(Stored data entries)
- - -

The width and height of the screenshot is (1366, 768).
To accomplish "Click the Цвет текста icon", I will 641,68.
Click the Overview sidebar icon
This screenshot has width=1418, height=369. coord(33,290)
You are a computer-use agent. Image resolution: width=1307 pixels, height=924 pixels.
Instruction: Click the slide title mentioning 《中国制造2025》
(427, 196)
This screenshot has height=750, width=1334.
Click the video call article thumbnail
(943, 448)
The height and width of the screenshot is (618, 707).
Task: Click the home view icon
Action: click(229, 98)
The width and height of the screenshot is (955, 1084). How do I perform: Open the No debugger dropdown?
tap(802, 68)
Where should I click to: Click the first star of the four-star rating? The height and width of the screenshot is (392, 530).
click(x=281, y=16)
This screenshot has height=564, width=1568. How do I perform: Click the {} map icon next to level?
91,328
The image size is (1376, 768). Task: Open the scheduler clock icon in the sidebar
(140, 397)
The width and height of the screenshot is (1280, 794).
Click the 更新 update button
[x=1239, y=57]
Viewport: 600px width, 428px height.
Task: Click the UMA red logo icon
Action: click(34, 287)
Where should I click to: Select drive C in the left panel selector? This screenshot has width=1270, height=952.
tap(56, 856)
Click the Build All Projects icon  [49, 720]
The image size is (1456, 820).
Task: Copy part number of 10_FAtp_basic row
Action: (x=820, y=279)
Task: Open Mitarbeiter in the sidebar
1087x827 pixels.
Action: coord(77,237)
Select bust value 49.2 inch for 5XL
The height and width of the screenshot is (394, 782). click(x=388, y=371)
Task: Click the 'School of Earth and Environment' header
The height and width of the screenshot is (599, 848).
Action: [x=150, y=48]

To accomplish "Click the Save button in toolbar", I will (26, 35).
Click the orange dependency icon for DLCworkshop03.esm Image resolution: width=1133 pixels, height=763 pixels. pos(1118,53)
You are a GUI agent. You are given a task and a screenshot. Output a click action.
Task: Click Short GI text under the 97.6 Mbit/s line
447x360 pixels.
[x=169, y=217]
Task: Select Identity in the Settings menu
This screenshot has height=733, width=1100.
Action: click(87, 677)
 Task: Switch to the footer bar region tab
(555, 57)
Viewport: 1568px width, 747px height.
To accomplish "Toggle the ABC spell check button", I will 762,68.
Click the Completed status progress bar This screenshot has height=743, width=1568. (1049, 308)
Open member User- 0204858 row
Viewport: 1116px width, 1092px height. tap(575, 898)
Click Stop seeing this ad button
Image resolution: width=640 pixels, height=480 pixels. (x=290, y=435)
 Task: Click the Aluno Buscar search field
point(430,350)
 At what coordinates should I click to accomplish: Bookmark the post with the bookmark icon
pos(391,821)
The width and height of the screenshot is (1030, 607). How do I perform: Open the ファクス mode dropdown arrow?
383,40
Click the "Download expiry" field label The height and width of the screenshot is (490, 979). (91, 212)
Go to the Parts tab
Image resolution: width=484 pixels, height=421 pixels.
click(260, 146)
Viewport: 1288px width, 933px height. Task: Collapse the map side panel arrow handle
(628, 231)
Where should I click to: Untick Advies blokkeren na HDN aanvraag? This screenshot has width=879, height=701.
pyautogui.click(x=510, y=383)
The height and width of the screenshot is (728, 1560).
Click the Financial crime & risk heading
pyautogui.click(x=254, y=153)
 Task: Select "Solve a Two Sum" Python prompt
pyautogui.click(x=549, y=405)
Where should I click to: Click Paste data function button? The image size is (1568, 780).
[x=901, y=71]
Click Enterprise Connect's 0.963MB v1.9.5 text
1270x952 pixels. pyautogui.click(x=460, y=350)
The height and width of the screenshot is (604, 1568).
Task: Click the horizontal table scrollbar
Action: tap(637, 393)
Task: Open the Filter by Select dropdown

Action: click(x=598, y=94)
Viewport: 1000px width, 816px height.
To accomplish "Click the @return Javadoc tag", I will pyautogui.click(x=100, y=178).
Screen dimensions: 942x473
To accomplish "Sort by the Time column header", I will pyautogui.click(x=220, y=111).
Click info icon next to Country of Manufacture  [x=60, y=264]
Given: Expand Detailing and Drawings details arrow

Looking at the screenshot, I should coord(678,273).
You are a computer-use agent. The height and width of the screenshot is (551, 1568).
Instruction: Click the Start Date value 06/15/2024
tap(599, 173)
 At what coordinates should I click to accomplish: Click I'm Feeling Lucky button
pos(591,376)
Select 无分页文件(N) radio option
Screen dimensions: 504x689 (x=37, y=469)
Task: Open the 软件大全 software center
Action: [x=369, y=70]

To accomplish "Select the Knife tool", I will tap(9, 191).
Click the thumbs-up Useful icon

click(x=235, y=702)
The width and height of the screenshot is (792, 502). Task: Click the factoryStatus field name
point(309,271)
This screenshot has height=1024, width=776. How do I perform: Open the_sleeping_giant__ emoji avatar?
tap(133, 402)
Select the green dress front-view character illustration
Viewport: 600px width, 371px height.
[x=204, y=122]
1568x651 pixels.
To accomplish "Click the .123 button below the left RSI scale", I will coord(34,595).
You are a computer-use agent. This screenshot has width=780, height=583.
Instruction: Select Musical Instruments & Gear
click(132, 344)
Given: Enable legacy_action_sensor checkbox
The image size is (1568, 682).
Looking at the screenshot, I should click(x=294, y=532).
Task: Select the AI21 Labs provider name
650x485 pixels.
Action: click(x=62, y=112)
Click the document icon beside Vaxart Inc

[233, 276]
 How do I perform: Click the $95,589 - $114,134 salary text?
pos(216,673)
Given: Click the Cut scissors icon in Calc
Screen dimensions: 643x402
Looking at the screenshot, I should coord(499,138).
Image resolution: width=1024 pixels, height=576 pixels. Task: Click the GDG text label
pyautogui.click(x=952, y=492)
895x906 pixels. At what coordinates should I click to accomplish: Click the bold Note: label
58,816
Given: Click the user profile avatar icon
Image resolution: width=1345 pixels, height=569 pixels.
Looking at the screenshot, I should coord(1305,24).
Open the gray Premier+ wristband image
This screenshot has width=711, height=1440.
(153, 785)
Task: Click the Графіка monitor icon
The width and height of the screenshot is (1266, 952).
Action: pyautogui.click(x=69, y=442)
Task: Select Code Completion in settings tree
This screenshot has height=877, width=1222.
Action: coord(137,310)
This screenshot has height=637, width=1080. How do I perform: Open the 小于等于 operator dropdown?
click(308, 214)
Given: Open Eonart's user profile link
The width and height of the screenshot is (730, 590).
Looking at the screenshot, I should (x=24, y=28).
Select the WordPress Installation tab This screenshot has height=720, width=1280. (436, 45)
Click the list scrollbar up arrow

- - -

Copy, exactly and only, the lines above that begin with the one containing "You are a GUI" and finish with the one containing "Click the Completed".

You are a GUI agent. You are given a task and a screenshot. Output a click action.
Task: Click Short GI text under the 97.6 Mbit/s line
447x360 pixels.
[x=169, y=217]
Task: Select Identity in the Settings menu
This screenshot has height=733, width=1100.
Action: click(87, 677)
 Task: Switch to the footer bar region tab
(555, 57)
Viewport: 1568px width, 747px height.
To accomplish "Toggle the ABC spell check button", I will 762,68.
Click the Completed status progress bar This screenshot has height=743, width=1568. (1049, 308)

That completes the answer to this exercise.